→ TASK TO CARRY OUT
In the part of the listing that runs from its start through the line containing "pos(1000,315)", swap "Sample ID" for "Specimen ID" and reproduce those lines with nothing else changed.

⁂

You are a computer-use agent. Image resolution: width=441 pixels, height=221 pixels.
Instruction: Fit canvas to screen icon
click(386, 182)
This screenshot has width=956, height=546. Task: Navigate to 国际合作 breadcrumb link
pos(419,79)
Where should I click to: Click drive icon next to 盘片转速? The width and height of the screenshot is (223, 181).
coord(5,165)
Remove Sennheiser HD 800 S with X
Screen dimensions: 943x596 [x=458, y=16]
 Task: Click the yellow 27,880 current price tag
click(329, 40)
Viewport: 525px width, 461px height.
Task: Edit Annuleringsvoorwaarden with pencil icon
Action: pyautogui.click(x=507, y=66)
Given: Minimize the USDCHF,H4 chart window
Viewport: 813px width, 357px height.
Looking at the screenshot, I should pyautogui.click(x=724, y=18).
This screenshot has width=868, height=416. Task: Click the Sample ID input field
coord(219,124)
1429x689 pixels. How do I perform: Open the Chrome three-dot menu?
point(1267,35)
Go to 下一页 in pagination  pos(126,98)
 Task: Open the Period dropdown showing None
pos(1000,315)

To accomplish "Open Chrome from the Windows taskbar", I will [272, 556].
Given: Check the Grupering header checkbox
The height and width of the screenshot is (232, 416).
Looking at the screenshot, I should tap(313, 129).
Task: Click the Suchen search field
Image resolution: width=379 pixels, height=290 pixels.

⁂

→ ANSWER TO THE TASK
You are a computer-use agent. Image resolution: width=441 pixels, height=221 pixels.
Instruction: Fit canvas to screen icon
click(386, 182)
This screenshot has width=956, height=546. Task: Navigate to 国际合作 breadcrumb link
pos(419,79)
Where should I click to: Click drive icon next to 盘片转速? The width and height of the screenshot is (223, 181).
coord(5,165)
Remove Sennheiser HD 800 S with X
Screen dimensions: 943x596 [x=458, y=16]
 Task: Click the yellow 27,880 current price tag
click(329, 40)
Viewport: 525px width, 461px height.
Task: Edit Annuleringsvoorwaarden with pencil icon
Action: pyautogui.click(x=507, y=66)
Given: Minimize the USDCHF,H4 chart window
Viewport: 813px width, 357px height.
Looking at the screenshot, I should pyautogui.click(x=724, y=18).
This screenshot has width=868, height=416. Task: Click the Specimen ID input field
coord(219,124)
1429x689 pixels. How do I perform: Open the Chrome three-dot menu?
point(1267,35)
Go to 下一页 in pagination  pos(126,98)
 Task: Open the Period dropdown showing None
pos(1000,315)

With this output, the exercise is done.